We would take this moment to remind you
that although two parents end their relationship with one another, regardless
of the age of their children, the parties will have a future relationship
by mere virtue of their parenting roles. The more amicably the parties
can end their personal relationship with one another, the more mutually
beneficial it will be overall for the family in general in the long
run. Divorce is never easy on a family, but mediation can be especially
effective in helping couples reach a mutually satisfactory settlement
agreement.
Reasons Why Mediation Can Be Successful:
-
Conflict is natural
and normal. Issues concerning parenting and the end of a marriage
are emotional and personal as well as legal. Mediation is a method
of resolving conflicts.
-
Many people simply
want to be heard and understood in the divorce process. However,
on their own this can get out of control, as each person triggers
anger and resentment in the other -- often unintentionally. A mediator
trained in counseling can assist the parties in acknowledging feelings
but not allowing feelings to control the decision-making process.
-
Mediation emphasizes
that divorce is not the end of the family rather, a reorganization
of how the family operates.

Data segment.
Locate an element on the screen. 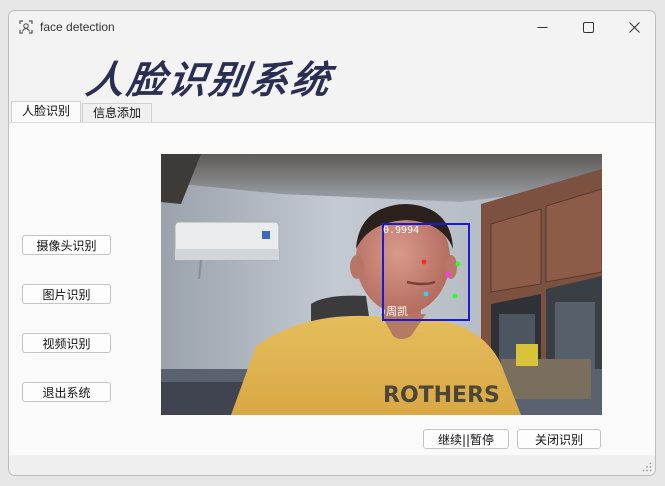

Written task.
Extend the passage on divorce mediation, continuing from its final sentence in the same style.

Task output.
-
The stress and anxiety
associated with separation and divorce, particularly for children,
can be reduced. Participation in mediation assists parents in affirming
their love and affection for the children and can reduce the normal
fears and anxieties of children concerning the "loss"
of one parent. The worst aspect of a divorce for children is the
conflict between the parents. It will be traumatic enough for them,
but they can heal knowing that their parents are working together
to make adult decisions and that they, as children, will not be
put in the middle.
-
The way your marriage
ends will significantly impact the way you approach your future
relationships. When you use a mediator to help both of you communicate
and make important decisions, it can be easier to move forward and
accept the past, rather than turning hurt and anger into an expensive
court battle.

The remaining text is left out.